Snake River, where the early Shoshone fished.
Where did the Shoshone come from?
The Shoshone people’s ancestors were the Cochise culture. They lived in the southwest of North America about 8000 BC. With the end of the last Ice Age, the southwest got too dry to support everybody, and the culture split up.
Related to Aztec and Ute
The ancestors of the Shoshone, Paiute, Aztec, and Ute moved north and lived around the edges of an enormous lake.
The lake covered most of northern Nevada and into Wyoming and Utah and Colorado. When this too began to dry up about 7000 BC, the Aztec and Ute moved south again, and only the Shoshone and Paiute stayed where they were.
(Find out what happened to the Aztecs.)
(Find out what happened to the Ute.)
Where did the Shoshone live?
So by about 5000 BC, the Shoshone people (you pronounce it show-SHOW-nee) lived on the western Great Plains and the east side of the Rocky Mountains, in what is now eastern Oregon, Idaho, Wyoming, Montana, Utah and Colorado. Their language is distantly related to the language of the Utes and the Aztecs.
In their language, the Shoshone called themselves the Newe, which means “the people”. Our word Shoshone is probably a name their neighbors called them.
What did early Shoshone people eat?
Shoshone people were not farmers. They were nomadic, and they hunted and gathered all of their food. They walked around their territory to different places to harvest different wild foods as they came ripe.
In the spring and summer, Shoshone people gathered seeds, especially pine nuts. They dug up roots like wild onions (camas) and wapato, and they picked berries as they came ripe. Then the Shoshone dried the berries in the sun to store them. And they hunted rabbits and other small animals.
In the fall, they came to Idaho to fish in the rivers there, and to gather pine nuts. When the fishing was over, they hunted bison, moose, and deer. Then Shoshone people spent the long, cold winter quietly telling stories in their lodges.

Grass lodges in Oklahoma, like those where the early Shoshone lived (1898)
What were early Shoshone houses like?
Northern Shoshone people lived in tipis made of bison skins – they were much like the Indians you see in old cowboy movies, only without horses or guns. But unlike the Sioux to their east, Shoshone people did not wear feather headdresses.
Further south, Shoshone people lived in houses made by weaving grass or sagebrush together into lodges, and many of their neighbors called the Shoshone the “grass-house people“.
Shoshone wars with the Pueblo people
About 1200 AD, some of these southern Shoshone people may have gotten together with the Ute and Paiute to invade Pueblo people’s land, far south of them in what is now New Mexico and Arizona. And not long after 1500, the Shoshone began to see the effects of European invasions of North America.
This text from the above is aarrogant, bsurd and makes no sense on a few levels:
“Where did the Shoshone come from?
The Shoshone people’s ancestors were the Cochise culture.
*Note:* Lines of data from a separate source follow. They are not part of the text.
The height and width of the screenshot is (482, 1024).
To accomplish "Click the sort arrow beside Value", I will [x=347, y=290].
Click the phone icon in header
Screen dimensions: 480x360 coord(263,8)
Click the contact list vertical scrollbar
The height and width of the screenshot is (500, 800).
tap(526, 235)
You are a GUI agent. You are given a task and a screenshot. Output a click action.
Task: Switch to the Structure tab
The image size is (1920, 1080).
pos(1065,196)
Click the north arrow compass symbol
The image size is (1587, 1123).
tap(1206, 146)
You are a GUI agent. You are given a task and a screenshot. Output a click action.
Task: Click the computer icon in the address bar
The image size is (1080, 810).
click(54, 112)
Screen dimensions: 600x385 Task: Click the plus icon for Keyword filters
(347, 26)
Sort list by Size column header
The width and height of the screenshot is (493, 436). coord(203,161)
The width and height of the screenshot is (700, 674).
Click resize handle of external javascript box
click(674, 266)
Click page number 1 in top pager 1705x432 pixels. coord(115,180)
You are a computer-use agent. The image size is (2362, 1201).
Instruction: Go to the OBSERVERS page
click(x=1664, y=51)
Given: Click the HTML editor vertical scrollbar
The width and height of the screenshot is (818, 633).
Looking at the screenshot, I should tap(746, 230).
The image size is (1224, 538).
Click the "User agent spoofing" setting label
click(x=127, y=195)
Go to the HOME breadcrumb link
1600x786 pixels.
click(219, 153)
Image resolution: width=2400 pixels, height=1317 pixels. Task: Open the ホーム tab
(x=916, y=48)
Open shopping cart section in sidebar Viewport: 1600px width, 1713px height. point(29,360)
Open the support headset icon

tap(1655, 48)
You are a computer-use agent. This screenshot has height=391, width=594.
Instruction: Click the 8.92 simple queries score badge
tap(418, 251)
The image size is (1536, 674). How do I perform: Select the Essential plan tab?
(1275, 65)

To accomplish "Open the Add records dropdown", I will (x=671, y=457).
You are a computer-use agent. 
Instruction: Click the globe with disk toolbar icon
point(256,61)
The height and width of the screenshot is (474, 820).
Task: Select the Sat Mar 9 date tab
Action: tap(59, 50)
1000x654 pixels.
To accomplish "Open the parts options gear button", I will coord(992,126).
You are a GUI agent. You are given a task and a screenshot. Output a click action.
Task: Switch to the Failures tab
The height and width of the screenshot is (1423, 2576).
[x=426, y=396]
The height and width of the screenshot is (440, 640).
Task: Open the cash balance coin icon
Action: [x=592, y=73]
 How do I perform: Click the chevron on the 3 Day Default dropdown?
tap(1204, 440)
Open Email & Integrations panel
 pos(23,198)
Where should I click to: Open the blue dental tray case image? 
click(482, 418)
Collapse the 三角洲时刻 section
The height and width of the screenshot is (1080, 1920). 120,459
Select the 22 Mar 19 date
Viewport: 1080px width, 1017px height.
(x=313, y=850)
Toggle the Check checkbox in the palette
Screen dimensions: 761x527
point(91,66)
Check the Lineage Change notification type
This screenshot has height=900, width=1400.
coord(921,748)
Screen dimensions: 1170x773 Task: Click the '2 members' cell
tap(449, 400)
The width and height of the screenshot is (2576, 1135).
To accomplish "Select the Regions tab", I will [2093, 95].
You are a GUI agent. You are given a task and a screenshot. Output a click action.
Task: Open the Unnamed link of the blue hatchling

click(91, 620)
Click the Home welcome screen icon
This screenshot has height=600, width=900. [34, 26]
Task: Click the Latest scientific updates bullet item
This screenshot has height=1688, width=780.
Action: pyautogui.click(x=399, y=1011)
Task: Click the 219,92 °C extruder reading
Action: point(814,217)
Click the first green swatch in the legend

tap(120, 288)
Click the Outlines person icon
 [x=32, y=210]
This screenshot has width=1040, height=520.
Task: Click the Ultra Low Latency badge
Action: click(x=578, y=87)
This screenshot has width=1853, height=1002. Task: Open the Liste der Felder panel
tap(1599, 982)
They lived in the southwest of North America about 8000 BC. With the end of the last Ice Age, the southwest got too dry to support everybody, and the culture split up.”
AMERICA wasn’t used to describe the northern continent in the western hemisphere until soon after 1492.
For a page that is supposed to be informative, it puts forth back-asswards lines like the following: “They lived in the southwest of North America about 8000 BC”
A: There was NO North America in 8000 BC.
B: The people described as: “Early Shoshone history – Native Americans” are NOT Native Americans, they among millions of others are in fact PRE-American Natives, as they originated closer to the Ice Age, or nearly10,000 years before the concept of an America was ever considered. This is ignorant, Nationalist and arrogant to even consider.
Interesting! What would you call America before 1492? Is there a Native term for it that would be better to use? Do you also not call early Europe “Europe” until after the Bronze Age, since that word is probably Sumerian? What would would you use for that? In general, in these articles I use the modern word for places unless that would be confusing.